Belgian liberal politician and mayor of Brussels (1807–1863)

André-Napoléon Fontainas (23 December 1807 – 19 July 1863) was a Belgian liberal politician, alderman and mayor of the City of Brussels.

==Life==
Fontainas was born and died in Brussels. His father came from the Auvergne region in France, and settled in Brussels in 1796 and worked in the Amigo prison. André-Napoléon graduated as a lawyer at the State University of Louvain and started working at the bar of Brussels. He was elected to the city council in 1841 and was appointed as an alderman in 1846. In 1849 he became a member of the chamber of representatives, after which he gave up his legal practice. As a politician he worked on social issues, to alleviate slum conditions and to improve educational facilities. In 1860, as first alderman of Brussels, he was appointed burgomaster by King Leopold I of Belgium.

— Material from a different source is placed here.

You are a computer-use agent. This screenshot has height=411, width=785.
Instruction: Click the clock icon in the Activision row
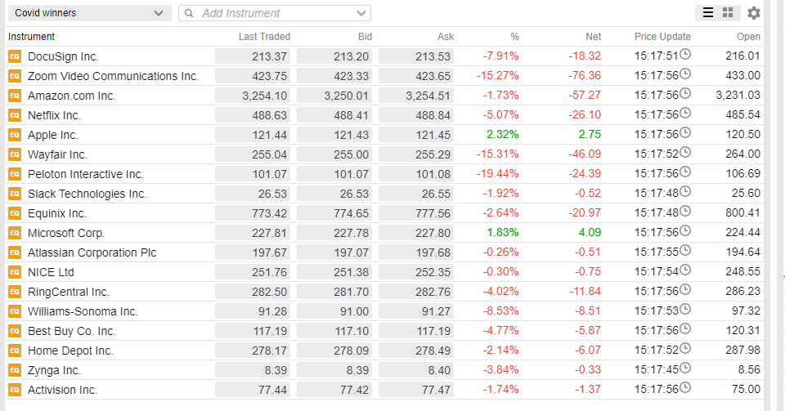click(x=685, y=389)
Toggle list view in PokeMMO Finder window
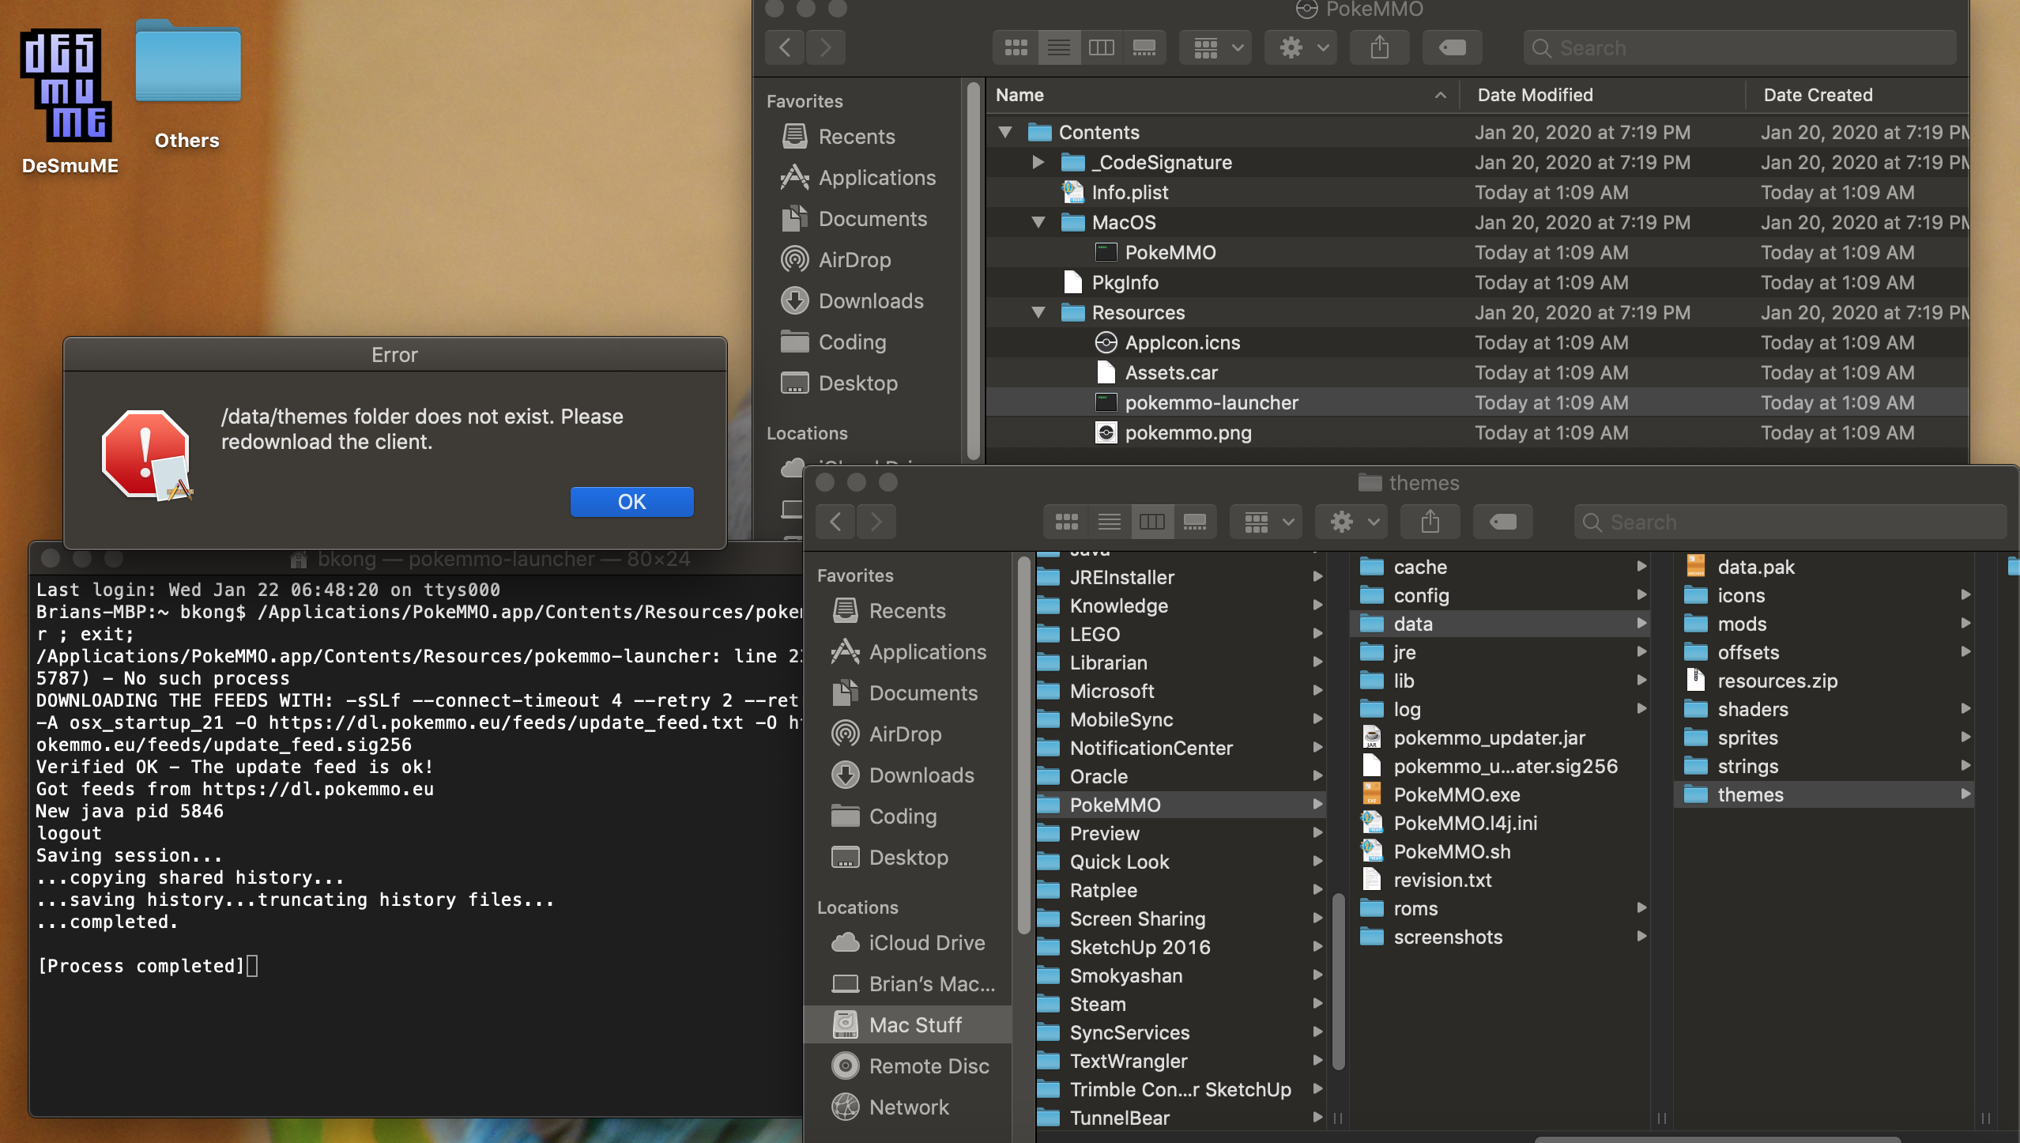 [x=1058, y=46]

André-Napoléon de Fontainas served only for 30 months, as he died on 19 July 1863, while in office.

==Legacy==
In recognition of his efforts for education, the city council authorised the construction of a housing block for retired teachers and the Cité Fontainas was inaugurated on 26 September 1867. Today, one of Brussels' central squares, the Place Fontainas/Fontainasplein, is also named in is honour.